:: 提示文章 ::
------------------------------------------------------------
説明

クリッパー

【課題】 鉄骨工事等を行なう際、手元離さず携帯しておく必要のあるクリッパーの落下事故を防止し、使用時における安全性の向上を図ろうとするものである。
【解決手段】 手前側にグリップを形成し、先端部に切断刃を形成した構成のクリッパーにおいて、グリップを、断面が「U」字状となるように金属板を折り曲げた支持体と、ゴム等の滑り止め部材とによって形成し、支持体の手前側を滑り止め部材によって被覆した構成とするとともに、滑り止め部材の後方部に孔を形成し、該孔に紐体を挿通した後、支持体の凹部内を通過させ、その先端部を支持体の前方側に連結固定したクリッパー。

【発明の詳細な説明】
【技術分野】
【0001】
この発明は、線材やワイヤー等を切断する際に使用するクリッパーに関するものである。
------------------------------------------------------------
クリッパーについての文章を、最後の一文の後から書き継ぐこと。

:: 提示資料 ::
------------------------------------------------------------
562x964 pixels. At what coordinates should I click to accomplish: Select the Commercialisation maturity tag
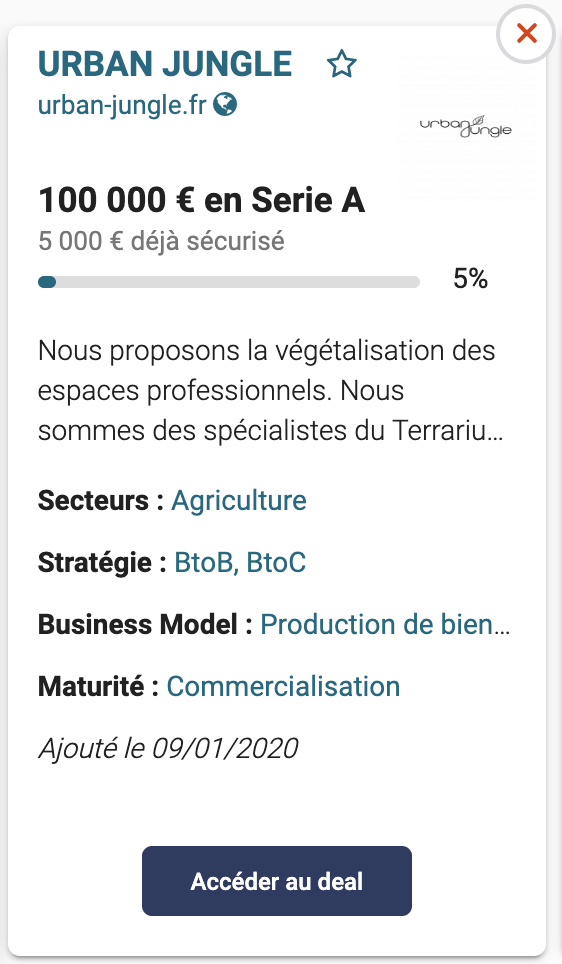(x=283, y=687)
------------------------------------------------------------
:: 解答結果 ::
【背景技術】
【0002】
鉄骨工事等の現場で作業を行なう場合、番線やワイヤー等の切断が必要となるのであるが、ペンチ等では対処することができないことが多く、切断作業には、小型のクリッパーが使用されているのである。
【0003】
このような小型のクリッパーは、太いワイヤーや鋼材を切断する際に使用されるクリッパーを、作業者の工具袋等に入れて保持し得るように小型化したものであり、足場の設置や解体等の高所の作業現場で使用されているのである。
【0004】
このような小型クリッパーを携帯して作業を行なう場合、その使用中に手元が滑って落したり、工具袋等に入れて保管中に、足場の支柱等に接触して落下させる虞があり、特に高所での作業中に落下させた場合、下で作業をしている作業者に与える危険性は計り知れないのである。
【発明の開示】
【発明が解決しようとする課題】
【0005】
この発明は、鉄骨工事等を行なう場合、手元離さず携帯しておく必要のあるクリッパーに関するものであって、高所で作業を行なう場合における安全性を確保することを目的とするものである。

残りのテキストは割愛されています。